### TASK DIRECTIONS
Copy out all of the records below word for word, keeping every line as it appears.

─── PROVIDED DATA

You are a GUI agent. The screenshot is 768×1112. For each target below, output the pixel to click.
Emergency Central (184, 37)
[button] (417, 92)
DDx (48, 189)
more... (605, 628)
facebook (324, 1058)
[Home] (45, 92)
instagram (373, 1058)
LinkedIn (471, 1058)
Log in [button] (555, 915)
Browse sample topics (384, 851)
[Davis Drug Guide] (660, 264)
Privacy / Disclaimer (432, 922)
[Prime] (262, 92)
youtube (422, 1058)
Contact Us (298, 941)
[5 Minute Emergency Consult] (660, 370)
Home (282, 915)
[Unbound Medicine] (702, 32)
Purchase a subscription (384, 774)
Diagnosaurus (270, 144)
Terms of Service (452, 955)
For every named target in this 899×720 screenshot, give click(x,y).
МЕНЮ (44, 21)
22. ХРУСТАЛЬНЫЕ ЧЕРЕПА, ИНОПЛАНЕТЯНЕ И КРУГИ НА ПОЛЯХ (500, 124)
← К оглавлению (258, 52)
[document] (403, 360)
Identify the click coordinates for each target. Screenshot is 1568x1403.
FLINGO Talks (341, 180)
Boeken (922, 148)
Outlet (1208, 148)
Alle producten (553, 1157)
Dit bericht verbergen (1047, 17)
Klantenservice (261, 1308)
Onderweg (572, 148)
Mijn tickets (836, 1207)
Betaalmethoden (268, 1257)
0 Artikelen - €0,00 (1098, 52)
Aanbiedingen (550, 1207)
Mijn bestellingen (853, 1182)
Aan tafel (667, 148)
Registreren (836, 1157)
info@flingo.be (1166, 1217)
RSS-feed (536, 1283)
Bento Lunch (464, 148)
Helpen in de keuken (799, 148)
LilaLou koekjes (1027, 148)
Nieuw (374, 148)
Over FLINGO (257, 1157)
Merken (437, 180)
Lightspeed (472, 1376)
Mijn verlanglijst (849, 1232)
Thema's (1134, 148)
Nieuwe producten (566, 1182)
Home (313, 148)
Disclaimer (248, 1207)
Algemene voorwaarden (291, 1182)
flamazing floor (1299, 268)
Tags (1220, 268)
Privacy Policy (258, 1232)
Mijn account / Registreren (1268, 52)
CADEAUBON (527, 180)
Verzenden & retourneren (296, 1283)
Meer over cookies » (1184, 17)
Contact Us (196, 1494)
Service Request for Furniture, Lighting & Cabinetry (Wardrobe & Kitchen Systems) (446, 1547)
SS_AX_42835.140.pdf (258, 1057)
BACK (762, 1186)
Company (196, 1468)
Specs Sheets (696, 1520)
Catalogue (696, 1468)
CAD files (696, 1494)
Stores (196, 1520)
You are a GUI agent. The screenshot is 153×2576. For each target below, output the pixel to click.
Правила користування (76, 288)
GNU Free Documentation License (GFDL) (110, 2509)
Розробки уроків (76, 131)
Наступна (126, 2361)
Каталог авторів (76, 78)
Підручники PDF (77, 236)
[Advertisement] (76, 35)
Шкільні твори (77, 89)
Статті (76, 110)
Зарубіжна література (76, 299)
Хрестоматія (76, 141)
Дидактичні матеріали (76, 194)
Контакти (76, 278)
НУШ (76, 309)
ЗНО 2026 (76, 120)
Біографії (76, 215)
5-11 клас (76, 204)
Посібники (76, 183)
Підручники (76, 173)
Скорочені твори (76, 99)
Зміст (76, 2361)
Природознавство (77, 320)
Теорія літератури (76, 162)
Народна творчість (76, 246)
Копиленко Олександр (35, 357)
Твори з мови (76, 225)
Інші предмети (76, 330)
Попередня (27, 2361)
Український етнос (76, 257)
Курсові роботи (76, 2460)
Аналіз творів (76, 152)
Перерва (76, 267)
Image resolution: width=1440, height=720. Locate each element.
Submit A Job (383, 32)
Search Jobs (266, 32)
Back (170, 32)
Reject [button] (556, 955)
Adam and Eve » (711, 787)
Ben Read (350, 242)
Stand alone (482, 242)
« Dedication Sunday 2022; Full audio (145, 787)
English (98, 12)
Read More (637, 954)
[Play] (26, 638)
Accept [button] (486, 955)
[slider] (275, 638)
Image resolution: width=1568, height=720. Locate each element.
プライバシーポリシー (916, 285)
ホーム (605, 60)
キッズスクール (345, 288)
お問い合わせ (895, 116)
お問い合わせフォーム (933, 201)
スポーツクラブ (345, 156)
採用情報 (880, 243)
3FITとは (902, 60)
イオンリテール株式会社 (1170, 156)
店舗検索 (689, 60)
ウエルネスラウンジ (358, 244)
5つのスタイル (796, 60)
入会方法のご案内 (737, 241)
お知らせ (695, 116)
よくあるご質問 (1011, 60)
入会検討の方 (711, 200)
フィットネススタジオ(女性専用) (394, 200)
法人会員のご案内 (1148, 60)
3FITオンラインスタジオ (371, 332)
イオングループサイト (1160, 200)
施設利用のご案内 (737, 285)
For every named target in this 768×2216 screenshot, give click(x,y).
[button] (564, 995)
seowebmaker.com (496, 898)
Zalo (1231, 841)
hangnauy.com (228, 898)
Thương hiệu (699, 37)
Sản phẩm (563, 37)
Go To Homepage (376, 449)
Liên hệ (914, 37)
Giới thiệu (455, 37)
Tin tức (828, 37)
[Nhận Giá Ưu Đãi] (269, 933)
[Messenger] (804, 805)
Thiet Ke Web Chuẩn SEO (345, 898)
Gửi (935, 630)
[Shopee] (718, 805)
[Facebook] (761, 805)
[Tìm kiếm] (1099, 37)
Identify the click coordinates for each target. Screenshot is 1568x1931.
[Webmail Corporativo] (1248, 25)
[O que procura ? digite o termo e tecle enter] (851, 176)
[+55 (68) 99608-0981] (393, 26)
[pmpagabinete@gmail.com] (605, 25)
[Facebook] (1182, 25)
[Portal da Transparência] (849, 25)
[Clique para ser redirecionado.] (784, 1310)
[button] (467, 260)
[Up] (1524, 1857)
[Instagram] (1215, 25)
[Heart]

──────

### TASK RESULT
You are a GUI agent. The screenshot is 768×1112. For each target below, output the pixel to click.
Emergency Central (184, 37)
[button] (417, 92)
DDx (48, 189)
more... (605, 628)
facebook (324, 1058)
[Home] (45, 92)
instagram (373, 1058)
LinkedIn (471, 1058)
Log in [button] (555, 915)
Browse sample topics (384, 851)
[Davis Drug Guide] (660, 264)
Privacy / Disclaimer (432, 922)
[Prime] (262, 92)
youtube (422, 1058)
Contact Us (298, 941)
[5 Minute Emergency Consult] (660, 370)
Home (282, 915)
[Unbound Medicine] (702, 32)
Purchase a subscription (384, 774)
Diagnosaurus (270, 144)
Terms of Service (452, 955)
For every named target in this 899×720 screenshot, give click(x,y).
МЕНЮ (44, 21)
22. ХРУСТАЛЬНЫЕ ЧЕРЕПА, ИНОПЛАНЕТЯНЕ И КРУГИ НА ПОЛЯХ (500, 124)
← К оглавлению (258, 52)
[document] (403, 360)
Identify the click coordinates for each target. Screenshot is 1568x1403.
FLINGO Talks (341, 180)
Boeken (922, 148)
Outlet (1208, 148)
Alle producten (553, 1157)
Dit bericht verbergen (1047, 17)
Klantenservice (261, 1308)
Onderweg (572, 148)
Mijn tickets (836, 1207)
Betaalmethoden (268, 1257)
0 Artikelen - €0,00 (1098, 52)
Aanbiedingen (550, 1207)
Mijn bestellingen (853, 1182)
Aan tafel (667, 148)
Registreren (836, 1157)
info@flingo.be (1166, 1217)
RSS-feed (536, 1283)
Bento Lunch (464, 148)
Helpen in de keuken (799, 148)
LilaLou koekjes (1027, 148)
Nieuw (374, 148)
Over FLINGO (257, 1157)
Merken (437, 180)
Lightspeed (472, 1376)
Mijn verlanglijst (849, 1232)
Thema's (1134, 148)
Nieuwe producten (566, 1182)
Home (313, 148)
Disclaimer (248, 1207)
Algemene voorwaarden (291, 1182)
flamazing floor (1299, 268)
Tags (1220, 268)
Privacy Policy (258, 1232)
Mijn account / Registreren (1268, 52)
CADEAUBON (527, 180)
Verzenden & retourneren (296, 1283)
Meer over cookies » (1184, 17)
Contact Us (196, 1494)
Service Request for Furniture, Lighting & Cabinetry (Wardrobe & Kitchen Systems) (446, 1547)
SS_AX_42835.140.pdf (258, 1057)
BACK (762, 1186)
Company (196, 1468)
Specs Sheets (696, 1520)
Catalogue (696, 1468)
CAD files (696, 1494)
Stores (196, 1520)
You are a GUI agent. The screenshot is 153×2576. For each target below, output the pixel to click.
Правила користування (76, 288)
GNU Free Documentation License (GFDL) (110, 2509)
Розробки уроків (76, 131)
Наступна (126, 2361)
Каталог авторів (76, 78)
Підручники PDF (77, 236)
[Advertisement] (76, 35)
Шкільні твори (77, 89)
Статті (76, 110)
Зарубіжна література (76, 299)
Хрестоматія (76, 141)
Дидактичні матеріали (76, 194)
Контакти (76, 278)
НУШ (76, 309)
ЗНО 2026 (76, 120)
Біографії (76, 215)
5-11 клас (76, 204)
Посібники (76, 183)
Підручники (76, 173)
Скорочені твори (76, 99)
Зміст (76, 2361)
Природознавство (77, 320)
Теорія літератури (76, 162)
Народна творчість (76, 246)
Копиленко Олександр (35, 357)
Твори з мови (76, 225)
Інші предмети (76, 330)
Попередня (27, 2361)
Український етнос (76, 257)
Курсові роботи (76, 2460)
Аналіз творів (76, 152)
Перерва (76, 267)
Image resolution: width=1440, height=720. Locate each element.
Submit A Job (383, 32)
Search Jobs (266, 32)
Back (170, 32)
Reject [button] (556, 955)
Adam and Eve » (711, 787)
Ben Read (350, 242)
Stand alone (482, 242)
« Dedication Sunday 2022; Full audio (145, 787)
English (98, 12)
Read More (637, 954)
[Play] (26, 638)
Accept [button] (486, 955)
[slider] (275, 638)
Image resolution: width=1568, height=720. Locate each element.
プライバシーポリシー (916, 285)
ホーム (605, 60)
キッズスクール (345, 288)
お問い合わせ (895, 116)
お問い合わせフォーム (933, 201)
スポーツクラブ (345, 156)
採用情報 (880, 243)
3FITとは (902, 60)
イオンリテール株式会社 (1170, 156)
店舗検索 (689, 60)
ウエルネスラウンジ (358, 244)
5つのスタイル (796, 60)
入会方法のご案内 (737, 241)
お知らせ (695, 116)
よくあるご質問 (1011, 60)
入会検討の方 (711, 200)
フィットネススタジオ(女性専用) (394, 200)
法人会員のご案内 (1148, 60)
3FITオンラインスタジオ (371, 332)
イオングループサイト (1160, 200)
施設利用のご案内 (737, 285)
For every named target in this 768×2216 screenshot, give click(x,y).
[button] (564, 995)
seowebmaker.com (496, 898)
Zalo (1231, 841)
hangnauy.com (228, 898)
Thương hiệu (699, 37)
Sản phẩm (563, 37)
Go To Homepage (376, 449)
Liên hệ (914, 37)
Giới thiệu (455, 37)
Tin tức (828, 37)
[Nhận Giá Ưu Đãi] (269, 933)
[Messenger] (804, 805)
Thiet Ke Web Chuẩn SEO (345, 898)
Gửi (935, 630)
[Shopee] (718, 805)
[Facebook] (761, 805)
[Tìm kiếm] (1099, 37)
Identify the click coordinates for each target. Screenshot is 1568x1931.
[Webmail Corporativo] (1248, 25)
[O que procura ? digite o termo e tecle enter] (851, 176)
[+55 (68) 99608-0981] (393, 26)
[pmpagabinete@gmail.com] (605, 25)
[Facebook] (1182, 25)
[Portal da Transparência] (849, 25)
[Clique para ser redirecionado.] (784, 1310)
[button] (467, 260)
[Up] (1524, 1857)
[Instagram] (1215, 25)
[Heart]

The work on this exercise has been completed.